- [Stored data entries]:
────

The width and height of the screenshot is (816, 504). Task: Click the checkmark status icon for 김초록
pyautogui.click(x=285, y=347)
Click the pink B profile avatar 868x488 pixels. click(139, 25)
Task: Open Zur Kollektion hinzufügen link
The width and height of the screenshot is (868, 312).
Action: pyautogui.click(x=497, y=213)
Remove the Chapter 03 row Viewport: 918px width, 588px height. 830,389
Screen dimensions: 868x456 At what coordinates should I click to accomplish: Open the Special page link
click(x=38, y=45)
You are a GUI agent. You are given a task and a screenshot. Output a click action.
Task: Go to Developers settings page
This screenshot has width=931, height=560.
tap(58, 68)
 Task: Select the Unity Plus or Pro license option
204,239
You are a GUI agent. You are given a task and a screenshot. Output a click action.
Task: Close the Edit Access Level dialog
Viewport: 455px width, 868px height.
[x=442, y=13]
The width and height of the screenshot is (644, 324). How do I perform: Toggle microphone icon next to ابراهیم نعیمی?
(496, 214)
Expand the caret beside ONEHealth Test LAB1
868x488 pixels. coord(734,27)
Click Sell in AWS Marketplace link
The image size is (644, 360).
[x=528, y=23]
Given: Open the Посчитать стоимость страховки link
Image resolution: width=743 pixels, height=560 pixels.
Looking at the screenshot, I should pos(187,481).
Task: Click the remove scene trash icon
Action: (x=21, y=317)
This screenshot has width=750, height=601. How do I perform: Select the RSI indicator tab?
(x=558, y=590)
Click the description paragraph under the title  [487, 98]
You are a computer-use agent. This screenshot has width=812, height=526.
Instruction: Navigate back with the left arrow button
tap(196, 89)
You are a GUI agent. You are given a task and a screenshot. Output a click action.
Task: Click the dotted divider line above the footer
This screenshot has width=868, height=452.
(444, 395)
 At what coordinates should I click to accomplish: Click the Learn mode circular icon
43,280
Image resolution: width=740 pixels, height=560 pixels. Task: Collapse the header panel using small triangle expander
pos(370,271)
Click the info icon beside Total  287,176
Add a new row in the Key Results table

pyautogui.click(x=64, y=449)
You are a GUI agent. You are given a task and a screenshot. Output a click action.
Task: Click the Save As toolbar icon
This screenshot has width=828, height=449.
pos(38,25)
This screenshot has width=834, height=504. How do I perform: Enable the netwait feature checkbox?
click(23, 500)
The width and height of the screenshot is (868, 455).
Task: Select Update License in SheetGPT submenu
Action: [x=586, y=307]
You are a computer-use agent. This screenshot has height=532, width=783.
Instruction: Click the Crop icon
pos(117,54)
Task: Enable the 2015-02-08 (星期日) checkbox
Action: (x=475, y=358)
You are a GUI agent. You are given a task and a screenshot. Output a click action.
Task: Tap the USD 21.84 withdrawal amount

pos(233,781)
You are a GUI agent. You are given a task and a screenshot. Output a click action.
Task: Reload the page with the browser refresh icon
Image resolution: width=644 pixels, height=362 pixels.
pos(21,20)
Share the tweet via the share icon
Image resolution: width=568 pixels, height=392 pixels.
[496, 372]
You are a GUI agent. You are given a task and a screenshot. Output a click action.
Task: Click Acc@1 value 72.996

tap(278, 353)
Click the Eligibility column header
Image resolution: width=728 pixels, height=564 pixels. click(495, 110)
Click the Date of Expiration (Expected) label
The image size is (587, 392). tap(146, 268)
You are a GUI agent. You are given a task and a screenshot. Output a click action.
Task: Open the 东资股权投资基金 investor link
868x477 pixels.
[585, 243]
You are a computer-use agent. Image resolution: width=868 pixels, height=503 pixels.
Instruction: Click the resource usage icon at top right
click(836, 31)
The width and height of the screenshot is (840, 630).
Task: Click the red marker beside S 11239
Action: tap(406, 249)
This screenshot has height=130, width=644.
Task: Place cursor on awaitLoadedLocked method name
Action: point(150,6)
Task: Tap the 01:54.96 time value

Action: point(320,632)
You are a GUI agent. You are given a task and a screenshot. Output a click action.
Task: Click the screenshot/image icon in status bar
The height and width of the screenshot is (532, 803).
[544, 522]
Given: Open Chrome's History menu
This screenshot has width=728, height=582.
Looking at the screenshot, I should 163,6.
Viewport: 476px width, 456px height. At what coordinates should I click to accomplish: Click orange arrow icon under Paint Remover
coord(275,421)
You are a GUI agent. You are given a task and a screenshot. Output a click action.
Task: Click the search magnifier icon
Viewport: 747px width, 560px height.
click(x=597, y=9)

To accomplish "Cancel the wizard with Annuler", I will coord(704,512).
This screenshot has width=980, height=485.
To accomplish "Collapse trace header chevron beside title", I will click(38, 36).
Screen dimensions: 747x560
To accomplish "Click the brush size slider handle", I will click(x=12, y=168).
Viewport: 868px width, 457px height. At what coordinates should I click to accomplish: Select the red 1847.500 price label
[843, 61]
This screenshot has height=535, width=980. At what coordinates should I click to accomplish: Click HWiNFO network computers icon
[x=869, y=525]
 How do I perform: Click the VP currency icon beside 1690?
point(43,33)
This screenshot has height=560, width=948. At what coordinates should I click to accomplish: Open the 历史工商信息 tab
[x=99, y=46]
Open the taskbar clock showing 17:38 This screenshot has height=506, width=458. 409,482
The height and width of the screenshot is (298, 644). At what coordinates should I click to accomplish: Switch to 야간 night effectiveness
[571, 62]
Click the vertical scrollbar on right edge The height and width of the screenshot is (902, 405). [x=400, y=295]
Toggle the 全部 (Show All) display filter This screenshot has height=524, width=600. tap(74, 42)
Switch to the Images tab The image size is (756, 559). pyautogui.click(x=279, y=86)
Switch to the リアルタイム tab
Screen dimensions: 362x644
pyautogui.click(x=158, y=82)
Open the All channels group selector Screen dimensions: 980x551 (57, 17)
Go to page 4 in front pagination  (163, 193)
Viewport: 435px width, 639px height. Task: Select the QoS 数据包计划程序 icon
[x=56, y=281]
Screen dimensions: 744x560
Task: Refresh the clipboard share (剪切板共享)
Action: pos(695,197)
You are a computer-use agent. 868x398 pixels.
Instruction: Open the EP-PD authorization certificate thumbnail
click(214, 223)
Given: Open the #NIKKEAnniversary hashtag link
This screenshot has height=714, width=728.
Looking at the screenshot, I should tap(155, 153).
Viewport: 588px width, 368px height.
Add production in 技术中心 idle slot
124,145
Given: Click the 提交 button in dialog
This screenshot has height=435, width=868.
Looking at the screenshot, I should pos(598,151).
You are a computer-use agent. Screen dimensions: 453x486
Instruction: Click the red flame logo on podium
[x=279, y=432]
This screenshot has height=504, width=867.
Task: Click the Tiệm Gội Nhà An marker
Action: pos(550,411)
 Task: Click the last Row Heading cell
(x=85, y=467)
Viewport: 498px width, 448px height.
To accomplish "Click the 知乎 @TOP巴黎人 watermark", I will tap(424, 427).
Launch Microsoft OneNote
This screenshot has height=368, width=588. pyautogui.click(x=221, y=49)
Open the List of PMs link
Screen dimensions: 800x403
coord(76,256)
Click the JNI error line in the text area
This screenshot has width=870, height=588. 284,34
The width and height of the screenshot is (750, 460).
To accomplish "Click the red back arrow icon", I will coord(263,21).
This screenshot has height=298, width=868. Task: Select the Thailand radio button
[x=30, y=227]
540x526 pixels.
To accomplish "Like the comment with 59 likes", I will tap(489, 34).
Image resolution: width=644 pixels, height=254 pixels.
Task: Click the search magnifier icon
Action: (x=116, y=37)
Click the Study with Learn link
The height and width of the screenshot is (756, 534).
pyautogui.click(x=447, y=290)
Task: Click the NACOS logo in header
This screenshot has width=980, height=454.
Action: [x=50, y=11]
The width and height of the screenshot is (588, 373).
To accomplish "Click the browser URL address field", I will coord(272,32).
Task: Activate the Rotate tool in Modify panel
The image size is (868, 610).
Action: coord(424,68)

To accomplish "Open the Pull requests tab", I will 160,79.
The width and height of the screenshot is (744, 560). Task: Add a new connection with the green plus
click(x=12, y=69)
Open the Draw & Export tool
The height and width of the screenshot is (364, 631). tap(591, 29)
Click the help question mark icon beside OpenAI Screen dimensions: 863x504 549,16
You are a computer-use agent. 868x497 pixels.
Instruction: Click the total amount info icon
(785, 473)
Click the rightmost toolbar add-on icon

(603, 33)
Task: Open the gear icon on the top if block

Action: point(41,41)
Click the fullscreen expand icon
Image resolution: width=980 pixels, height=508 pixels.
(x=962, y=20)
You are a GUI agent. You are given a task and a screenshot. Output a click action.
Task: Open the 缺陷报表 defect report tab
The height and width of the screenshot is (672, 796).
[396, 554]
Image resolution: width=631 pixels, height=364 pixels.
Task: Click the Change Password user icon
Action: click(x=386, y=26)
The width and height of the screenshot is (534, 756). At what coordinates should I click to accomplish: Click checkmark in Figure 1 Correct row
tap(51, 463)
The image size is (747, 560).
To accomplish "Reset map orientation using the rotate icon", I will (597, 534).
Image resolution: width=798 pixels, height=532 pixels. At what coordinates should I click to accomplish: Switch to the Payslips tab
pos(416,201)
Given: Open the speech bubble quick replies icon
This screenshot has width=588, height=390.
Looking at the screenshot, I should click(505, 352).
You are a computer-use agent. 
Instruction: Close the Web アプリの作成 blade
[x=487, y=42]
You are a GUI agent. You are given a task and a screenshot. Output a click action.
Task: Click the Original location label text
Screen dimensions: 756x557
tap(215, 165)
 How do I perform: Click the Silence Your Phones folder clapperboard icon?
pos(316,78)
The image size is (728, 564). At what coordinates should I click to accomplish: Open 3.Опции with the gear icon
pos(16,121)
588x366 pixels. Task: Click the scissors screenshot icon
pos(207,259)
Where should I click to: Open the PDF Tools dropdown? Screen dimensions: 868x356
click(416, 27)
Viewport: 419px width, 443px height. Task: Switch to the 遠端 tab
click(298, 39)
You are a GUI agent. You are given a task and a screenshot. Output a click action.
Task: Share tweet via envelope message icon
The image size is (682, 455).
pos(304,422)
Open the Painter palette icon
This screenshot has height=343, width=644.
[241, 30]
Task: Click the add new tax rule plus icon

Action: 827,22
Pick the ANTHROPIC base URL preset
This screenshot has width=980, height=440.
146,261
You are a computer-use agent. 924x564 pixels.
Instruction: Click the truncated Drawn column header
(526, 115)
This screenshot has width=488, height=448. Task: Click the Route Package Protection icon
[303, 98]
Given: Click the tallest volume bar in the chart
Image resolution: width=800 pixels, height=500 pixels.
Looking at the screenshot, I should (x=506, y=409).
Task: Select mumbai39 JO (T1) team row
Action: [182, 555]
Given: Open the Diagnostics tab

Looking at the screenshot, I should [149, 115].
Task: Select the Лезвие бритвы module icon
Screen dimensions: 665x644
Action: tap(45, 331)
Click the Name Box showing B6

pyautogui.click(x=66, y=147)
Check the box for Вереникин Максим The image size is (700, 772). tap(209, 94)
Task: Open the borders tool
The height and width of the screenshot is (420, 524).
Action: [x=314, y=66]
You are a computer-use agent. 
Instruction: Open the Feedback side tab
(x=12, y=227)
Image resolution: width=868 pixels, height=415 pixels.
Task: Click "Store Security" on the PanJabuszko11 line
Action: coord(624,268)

────

- [Problem details]: Could you set down, exactly as written, the lines above between the one holding "This screenshot has height=298, width=868." and the one holding "Click the help", inclusive, and nothing more?

- [Solution for this task]:
This screenshot has height=298, width=868. Task: Select the Thailand radio button
[x=30, y=227]
540x526 pixels.
To accomplish "Like the comment with 59 likes", I will tap(489, 34).
Image resolution: width=644 pixels, height=254 pixels.
Task: Click the search magnifier icon
Action: (x=116, y=37)
Click the Study with Learn link
The height and width of the screenshot is (756, 534).
pyautogui.click(x=447, y=290)
Task: Click the NACOS logo in header
This screenshot has width=980, height=454.
Action: [x=50, y=11]
The width and height of the screenshot is (588, 373).
To accomplish "Click the browser URL address field", I will coord(272,32).
Task: Activate the Rotate tool in Modify panel
The image size is (868, 610).
Action: coord(424,68)

To accomplish "Open the Pull requests tab", I will 160,79.
The width and height of the screenshot is (744, 560). Task: Add a new connection with the green plus
click(x=12, y=69)
Open the Draw & Export tool
The height and width of the screenshot is (364, 631). tap(591, 29)
Click the help question mark icon beside OpenAI Screen dimensions: 863x504 549,16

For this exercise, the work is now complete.